_Data for analysis_
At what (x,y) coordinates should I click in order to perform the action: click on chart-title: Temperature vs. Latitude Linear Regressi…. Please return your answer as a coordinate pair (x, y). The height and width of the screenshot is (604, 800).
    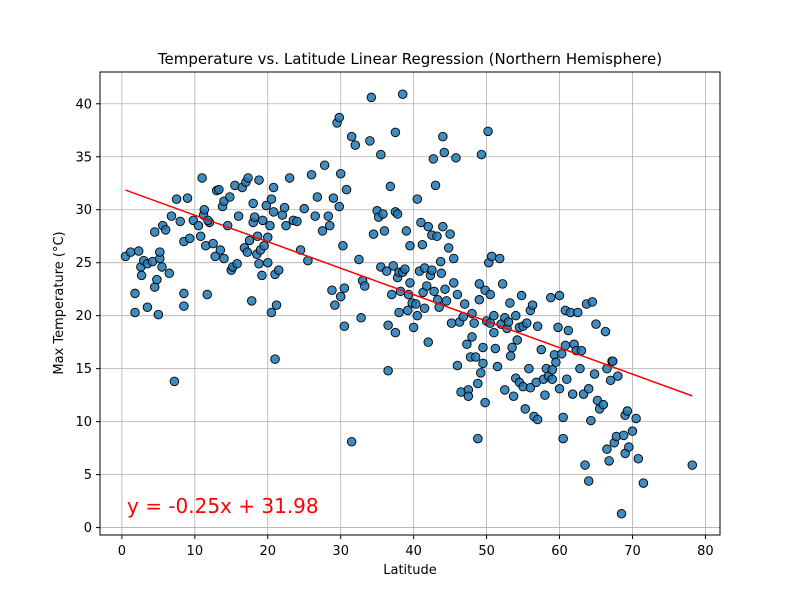
    Looking at the image, I should click on (410, 59).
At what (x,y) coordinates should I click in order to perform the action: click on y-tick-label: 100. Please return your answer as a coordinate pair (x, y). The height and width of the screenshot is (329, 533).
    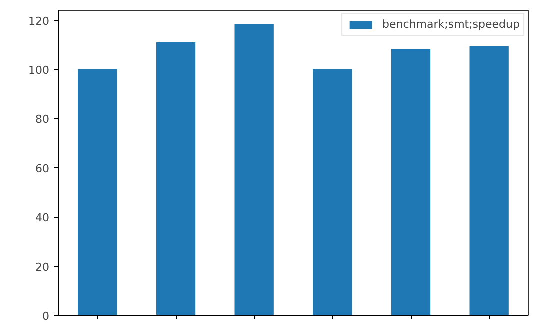
    Looking at the image, I should click on (39, 71).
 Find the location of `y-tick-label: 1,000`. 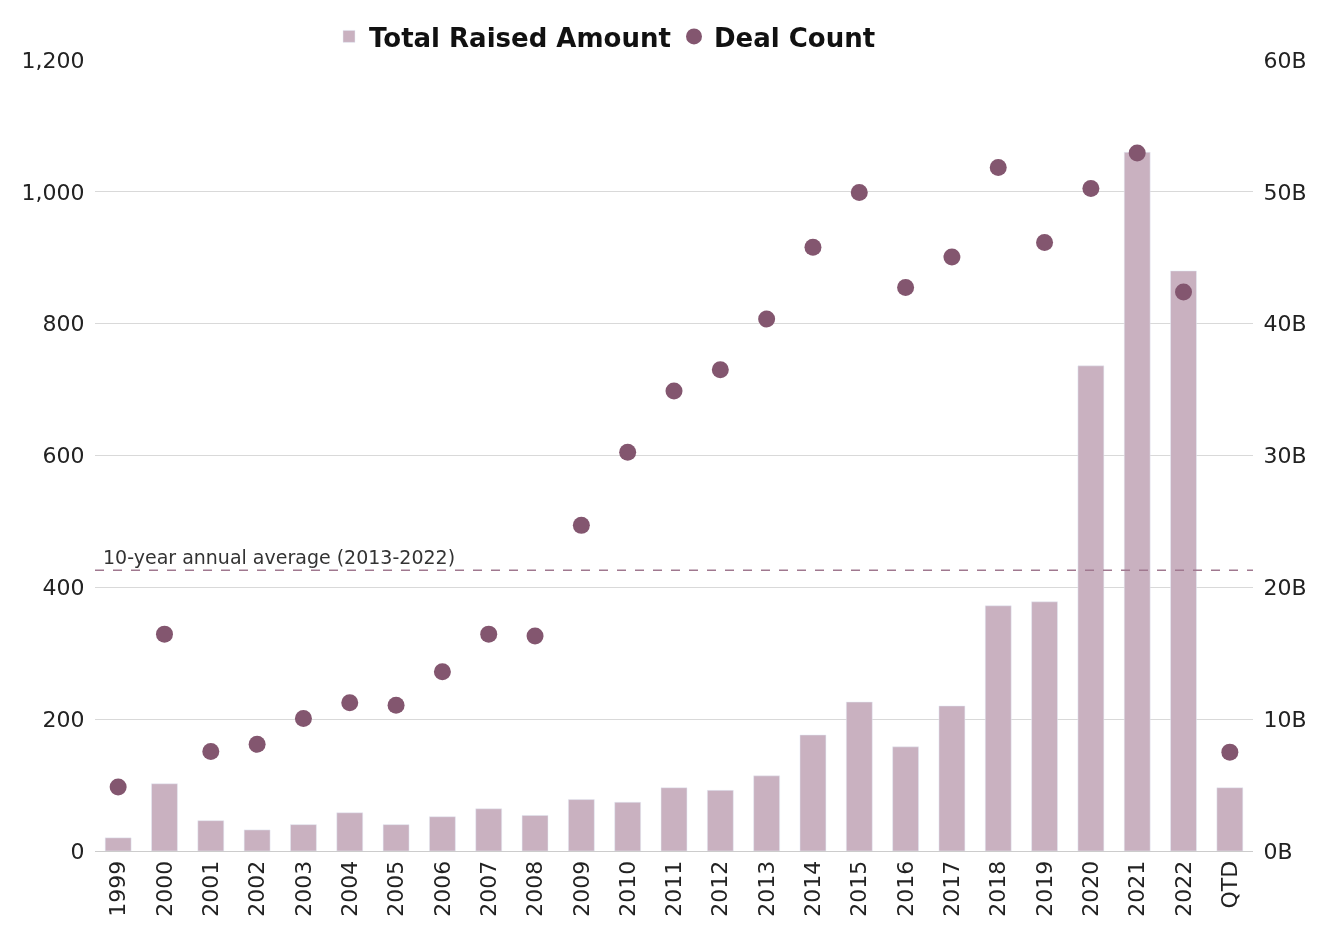

y-tick-label: 1,000 is located at coordinates (53, 192).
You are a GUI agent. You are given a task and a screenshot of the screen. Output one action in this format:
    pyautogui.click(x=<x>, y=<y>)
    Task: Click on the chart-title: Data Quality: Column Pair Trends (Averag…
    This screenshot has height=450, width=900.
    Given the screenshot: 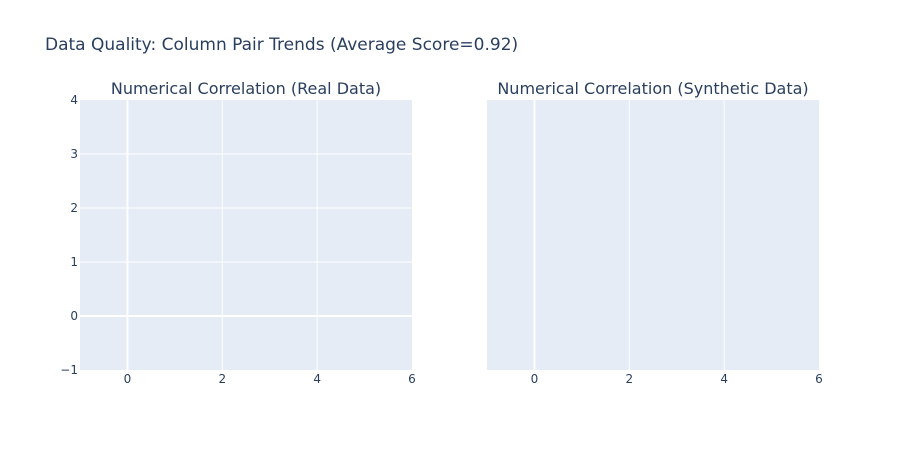 What is the action you would take?
    pyautogui.click(x=282, y=45)
    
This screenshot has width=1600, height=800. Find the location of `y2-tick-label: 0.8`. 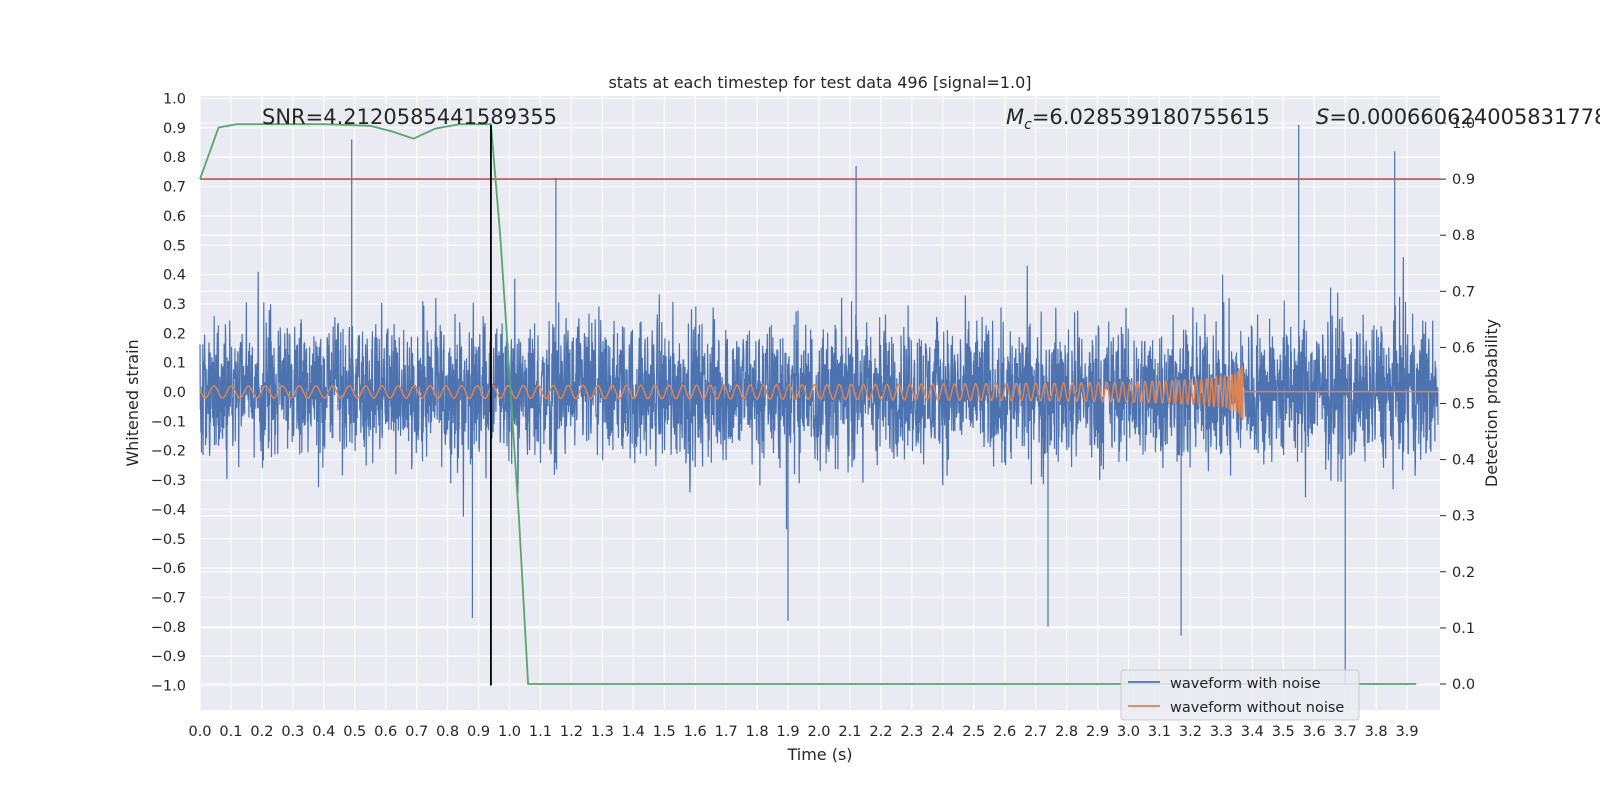

y2-tick-label: 0.8 is located at coordinates (1464, 236).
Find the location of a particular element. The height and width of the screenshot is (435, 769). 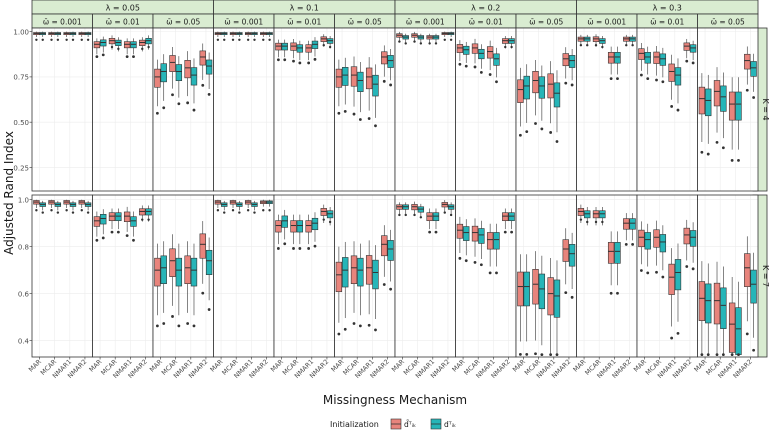

legend-label-0: d̃ᵀᵢₖ is located at coordinates (410, 424).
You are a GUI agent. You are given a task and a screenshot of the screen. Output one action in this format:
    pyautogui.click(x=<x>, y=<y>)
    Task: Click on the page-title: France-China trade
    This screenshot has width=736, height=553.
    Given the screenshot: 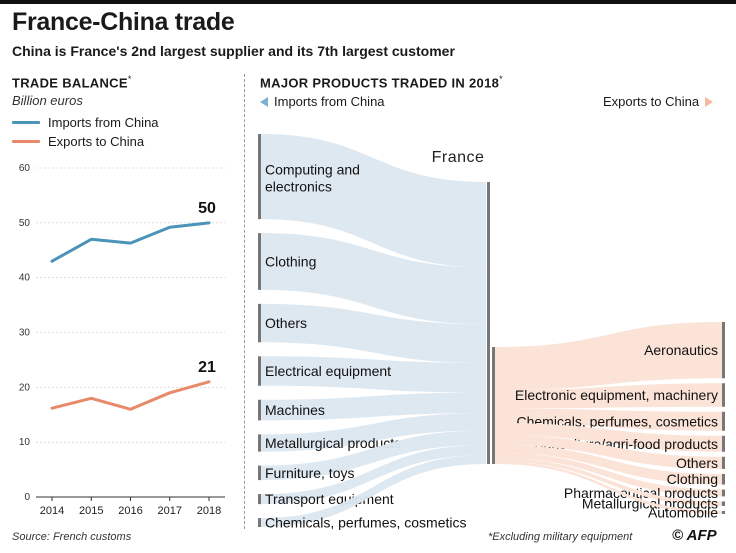 What is the action you would take?
    pyautogui.click(x=124, y=22)
    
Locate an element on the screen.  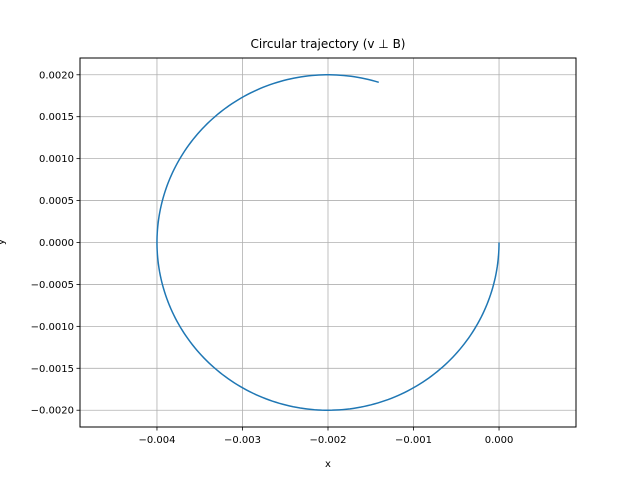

_What you are asked to do_
Report each line of the records in which the string "return" occurs. Treat matches as case-sensitive.

_Output for this exercise_
At what (x,y) coordinates should I click in order to perform the action: click on chart-title: Temperature vs. Latitude Linear Regressi…. Please return your answer as a coordinate pair (x, y). The height and width of the screenshot is (604, 800).
At what (x,y) coordinates should I click in order to perform the action: click on y-tick-label: 100. Please return your answer as a coordinate pair (x, y). The height and width of the screenshot is (329, 533).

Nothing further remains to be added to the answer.